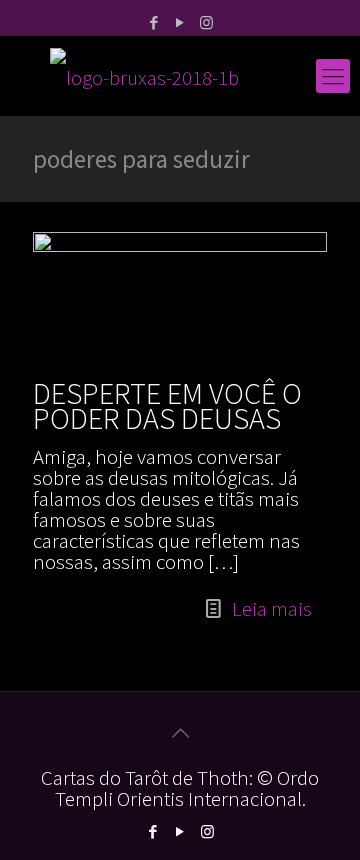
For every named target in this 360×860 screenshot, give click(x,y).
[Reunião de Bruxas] (180, 76)
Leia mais (272, 608)
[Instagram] (206, 22)
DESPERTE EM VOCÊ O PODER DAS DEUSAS (167, 405)
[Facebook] (154, 22)
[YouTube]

★ ★ ★ ★ ★ ★ ★

## ABOUT THIS TASK
Repeat the data in full, exactly as it stands, but drop every picture.

## OUTPUT FOR THIS EXERCISE
For every named target in this 360×860 screenshot, give click(x,y).
[Reunião de Bruxas] (180, 76)
Leia mais (272, 608)
[Instagram] (206, 22)
DESPERTE EM VOCÊ O PODER DAS DEUSAS (167, 405)
[Facebook] (154, 22)
[YouTube]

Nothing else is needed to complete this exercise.